Congressman Olver Joins Walk Out in Protest of Hyper-Partisan Contempt Vote

Statement

Date: June 28, 2012
Location: Washington, DC
Issues: Guns

Today I joined more than a hundred of my colleagues in walking out of the House chamber to protest an unprecedented resolution to hold Attorney General Eric Holder in contempt of Congress. This resolution, which contains errors, omissions, and mischaracterizations, appears to be part of a politically motivated campaign to smear the Attorney General and sets a new precedent in the use of House procedures for purely political purposes. This is the wrong road for Congress and the country to go down.

The House Committee on Oversight and Government Reform says that Holder is withholding documents relevant to its investigation of Operation Fast and Furious and three other operations the Bureau of Alcohol, Tobacco, Firearms and Explosives (ATF) ran between 2006 and 2011. In fact, the documents in question have nothing to do with the approval or administration of these operations. Instead, they relate to the Justice Department's deliberations on how best to correct a letter on Operation Fast and Furious that it sent Senator Chuck Grassley several months after Holder had shut down Fast and Furious.

By subpoenaing documents with such a tenuous connection to its investigation, the Committee appears to simply be fishing for material to embarrass the administration. While this is not the first time this has happened, a contempt resolution is a new level of overreaction, even if a majority of the House disagrees with the Justice Department's argument that releasing these documents would inhibit the candor of the Executive Branch's internal deliberations in the future.
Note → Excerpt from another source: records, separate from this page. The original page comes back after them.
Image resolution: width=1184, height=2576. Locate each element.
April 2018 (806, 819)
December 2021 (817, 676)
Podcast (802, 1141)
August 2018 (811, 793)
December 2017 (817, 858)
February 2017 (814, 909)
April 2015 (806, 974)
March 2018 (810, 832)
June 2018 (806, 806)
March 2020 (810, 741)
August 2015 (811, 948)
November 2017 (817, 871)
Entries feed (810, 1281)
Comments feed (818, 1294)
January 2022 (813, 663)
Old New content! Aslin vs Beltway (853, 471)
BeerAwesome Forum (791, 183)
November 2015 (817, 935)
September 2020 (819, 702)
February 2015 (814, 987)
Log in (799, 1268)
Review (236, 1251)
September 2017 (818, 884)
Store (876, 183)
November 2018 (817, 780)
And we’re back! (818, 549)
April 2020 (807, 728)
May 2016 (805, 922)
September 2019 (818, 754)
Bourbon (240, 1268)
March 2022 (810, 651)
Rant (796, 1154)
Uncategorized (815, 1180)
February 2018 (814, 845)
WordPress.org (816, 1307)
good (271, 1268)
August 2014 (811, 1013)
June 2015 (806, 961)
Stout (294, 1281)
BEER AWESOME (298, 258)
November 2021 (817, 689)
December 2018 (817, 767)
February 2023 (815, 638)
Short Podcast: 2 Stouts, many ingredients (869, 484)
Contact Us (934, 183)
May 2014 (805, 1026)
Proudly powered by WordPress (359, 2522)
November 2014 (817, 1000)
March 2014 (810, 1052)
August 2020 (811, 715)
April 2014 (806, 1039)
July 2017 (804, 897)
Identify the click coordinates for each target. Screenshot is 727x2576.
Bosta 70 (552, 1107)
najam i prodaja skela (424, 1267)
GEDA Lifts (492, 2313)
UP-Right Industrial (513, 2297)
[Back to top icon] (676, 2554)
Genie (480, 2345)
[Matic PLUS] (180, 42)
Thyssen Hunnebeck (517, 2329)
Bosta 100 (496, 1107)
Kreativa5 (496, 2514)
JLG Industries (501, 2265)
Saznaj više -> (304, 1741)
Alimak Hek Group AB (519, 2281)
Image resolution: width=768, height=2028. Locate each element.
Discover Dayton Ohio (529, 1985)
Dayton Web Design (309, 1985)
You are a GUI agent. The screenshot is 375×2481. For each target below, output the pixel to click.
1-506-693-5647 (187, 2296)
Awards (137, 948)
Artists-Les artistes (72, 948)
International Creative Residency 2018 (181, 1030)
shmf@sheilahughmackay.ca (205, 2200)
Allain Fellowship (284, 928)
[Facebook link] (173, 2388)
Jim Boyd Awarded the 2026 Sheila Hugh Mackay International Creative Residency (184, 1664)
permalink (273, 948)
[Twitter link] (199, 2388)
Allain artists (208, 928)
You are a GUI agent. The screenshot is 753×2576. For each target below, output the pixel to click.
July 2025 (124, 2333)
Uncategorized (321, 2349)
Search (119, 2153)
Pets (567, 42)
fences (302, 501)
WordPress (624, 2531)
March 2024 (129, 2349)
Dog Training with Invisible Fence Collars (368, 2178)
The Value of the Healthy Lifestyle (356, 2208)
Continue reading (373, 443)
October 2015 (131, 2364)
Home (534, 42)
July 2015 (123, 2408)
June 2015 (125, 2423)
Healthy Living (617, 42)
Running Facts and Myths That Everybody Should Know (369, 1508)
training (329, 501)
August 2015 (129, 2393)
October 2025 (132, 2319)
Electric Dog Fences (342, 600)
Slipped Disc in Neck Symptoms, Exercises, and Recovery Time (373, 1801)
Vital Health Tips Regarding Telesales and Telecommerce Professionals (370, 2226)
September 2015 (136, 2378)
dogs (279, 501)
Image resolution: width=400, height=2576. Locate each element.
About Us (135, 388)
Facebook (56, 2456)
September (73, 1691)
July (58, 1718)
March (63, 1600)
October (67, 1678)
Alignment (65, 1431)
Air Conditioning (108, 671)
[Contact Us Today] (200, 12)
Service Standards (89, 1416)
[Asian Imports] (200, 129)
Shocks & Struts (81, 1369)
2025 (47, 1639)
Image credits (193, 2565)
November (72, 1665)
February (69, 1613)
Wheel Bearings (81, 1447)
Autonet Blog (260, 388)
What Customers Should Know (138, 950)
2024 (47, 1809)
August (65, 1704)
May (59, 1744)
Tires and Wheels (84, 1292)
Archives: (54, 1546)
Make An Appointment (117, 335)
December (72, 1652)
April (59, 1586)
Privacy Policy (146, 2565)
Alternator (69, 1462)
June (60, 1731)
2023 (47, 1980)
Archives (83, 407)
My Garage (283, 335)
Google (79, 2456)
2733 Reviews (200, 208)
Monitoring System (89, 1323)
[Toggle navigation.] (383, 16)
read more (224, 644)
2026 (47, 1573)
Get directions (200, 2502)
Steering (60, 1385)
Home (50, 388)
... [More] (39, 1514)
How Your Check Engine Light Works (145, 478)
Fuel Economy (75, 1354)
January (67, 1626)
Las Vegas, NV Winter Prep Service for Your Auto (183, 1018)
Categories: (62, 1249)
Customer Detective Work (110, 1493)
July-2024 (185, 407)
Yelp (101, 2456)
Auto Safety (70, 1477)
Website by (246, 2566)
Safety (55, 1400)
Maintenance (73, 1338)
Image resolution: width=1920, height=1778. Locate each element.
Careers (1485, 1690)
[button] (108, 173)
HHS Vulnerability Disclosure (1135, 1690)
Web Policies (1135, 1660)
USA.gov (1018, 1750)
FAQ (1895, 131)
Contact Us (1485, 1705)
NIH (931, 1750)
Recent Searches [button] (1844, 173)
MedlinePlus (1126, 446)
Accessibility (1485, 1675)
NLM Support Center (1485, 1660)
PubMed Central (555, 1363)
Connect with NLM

The only other time the Oversight Committee voted to hold a sitting cabinet member in contempt of Congress, then-Speaker Newt Gingrich, who was not shy about using House proceedings for partisan purposes, found the move too extreme to merit a floor vote.

The House majority should take seriously its responsibility to ensure that the mistakes that led to the death of Border Patrol agent Brian Terry are not repeated. It should not spend more time insinuating that the Attorney General knew of or approved Operation Fast and Furious. All evidence suggests that when he learned about the operation he shut it down and ordered an investigation into the troubling activities begun by ATF under the previous administration.